Crossing the Dirty Devil River, I head towards the canyons of the Robbers Roost. In popular culture, Robbers Roost is known as the outlaw hideout of Butch Cassidy and the Sundance Kid. For desert dwellers, it’s known for its wildness. Here, I follow coyote tracks rather than human footprints. I respect the power of water and wind to carve stories into walls. I experience desperately needed solitude and silence.

The red rock wilderness is my spiritual refuge and teacher of humility. In a society where young people can navigate anywhere with an app, I learn from navigating based on geologic layers and topographic lines.
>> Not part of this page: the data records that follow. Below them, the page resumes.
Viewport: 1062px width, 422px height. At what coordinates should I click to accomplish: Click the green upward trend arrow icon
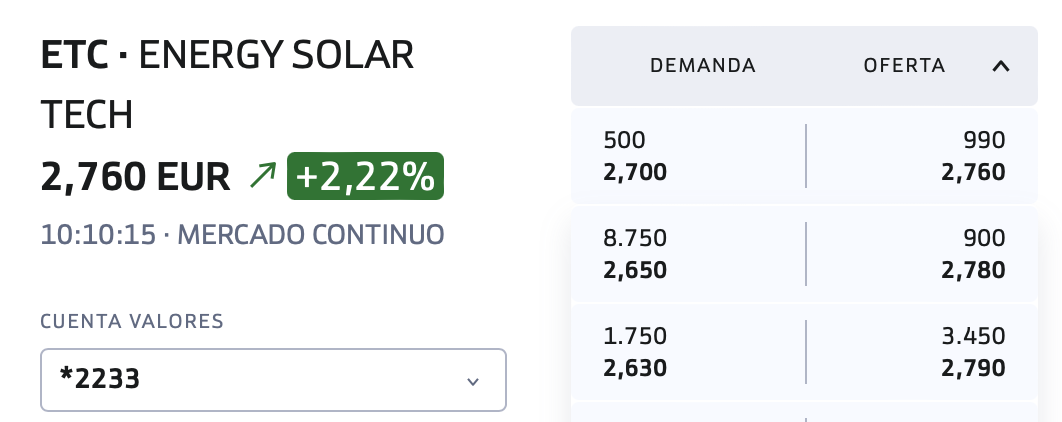262,176
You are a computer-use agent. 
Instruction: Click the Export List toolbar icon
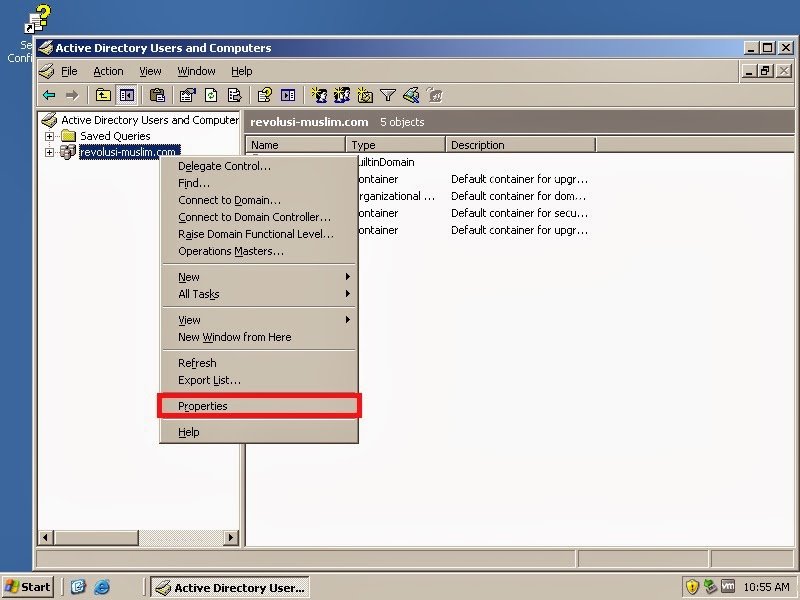[x=234, y=95]
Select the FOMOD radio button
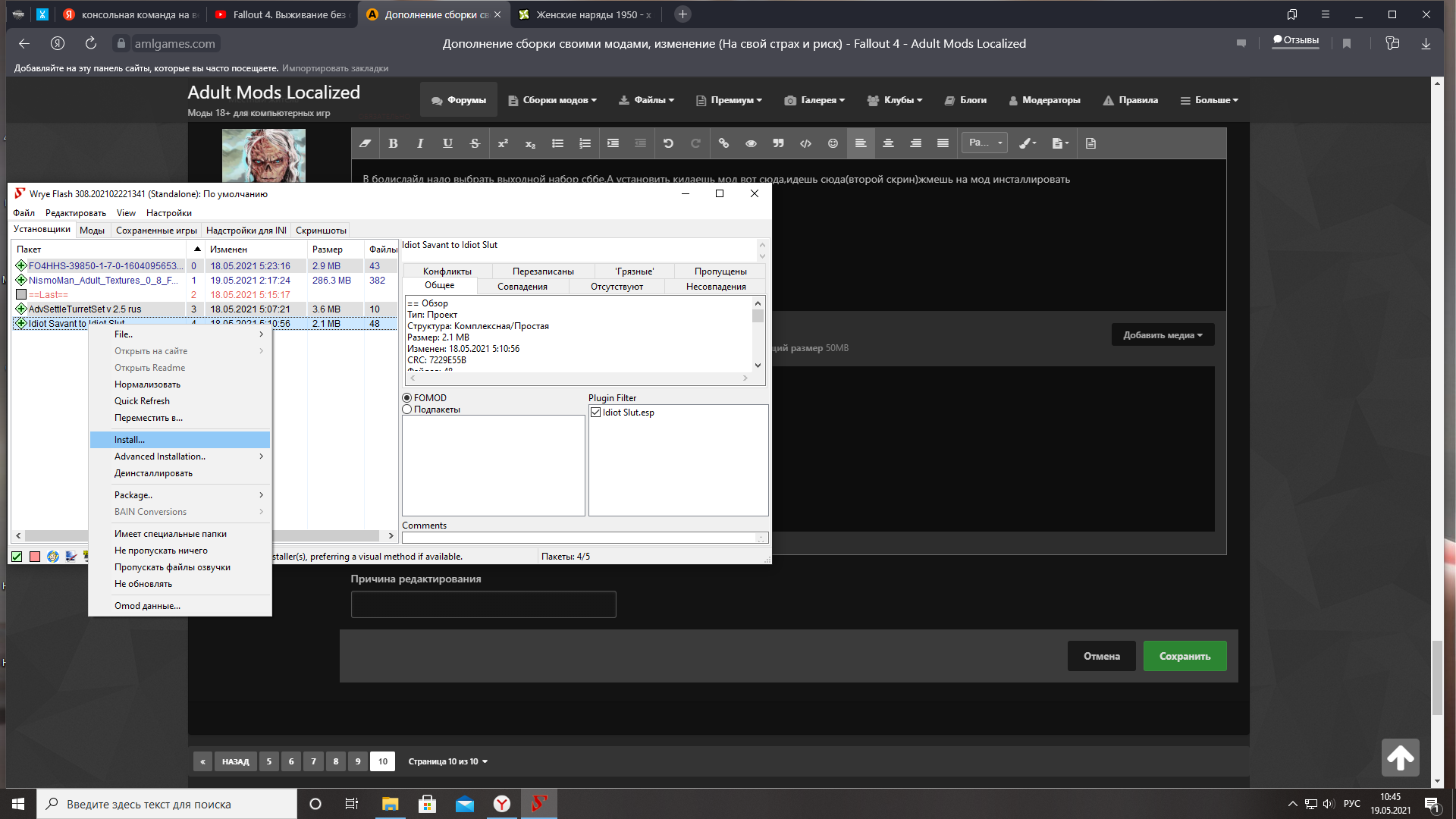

In a culture where we can have food delivered to us in minutes, I learn from planning my survival around the dependability of perennial streams. We realize our own insignificance. We realize our vulnerability.

For me, protecting this place is deeply personal. My family has called Utah home for six generations, but I didn’t grow up with religion. I grew up questioning. My story is written in carved slot canyons and desert washes. Wildness became my spiritual refuge—particularly the red rock wilderness of southern Utah. So if I respect the churches of others, why are the leaders of my state constantly disrespecting mine?

My red rock story is one of self-preservation. As the lands and people around me grow increasingly tamed, I fear I will lose my own wild, human spirit. Each drop of oil extracted digs me into a deeper existential crisis as I wonder if under a changing climate this region will remain livable.

The eyes of young people are closely watching. The spirits of future generations are pleading. The deep time of the red rock inspires hope—from the geologic story told in layers of orange, pink and red to the rock art left by ancestors of Native Americans who still call Bears Ears home. However, increasingly it feels like we are running out of time.

Our leaders must choose between greed and restraint. Our leaders must choose between preserving the American spirit and destroying it. Our leaders must choose a healthy, safe future for their grandchildren or immediate profit for themselves. If we think ethically and compassionately, the decision is not hard. As a young person, I implore you to act wisely and lovingly.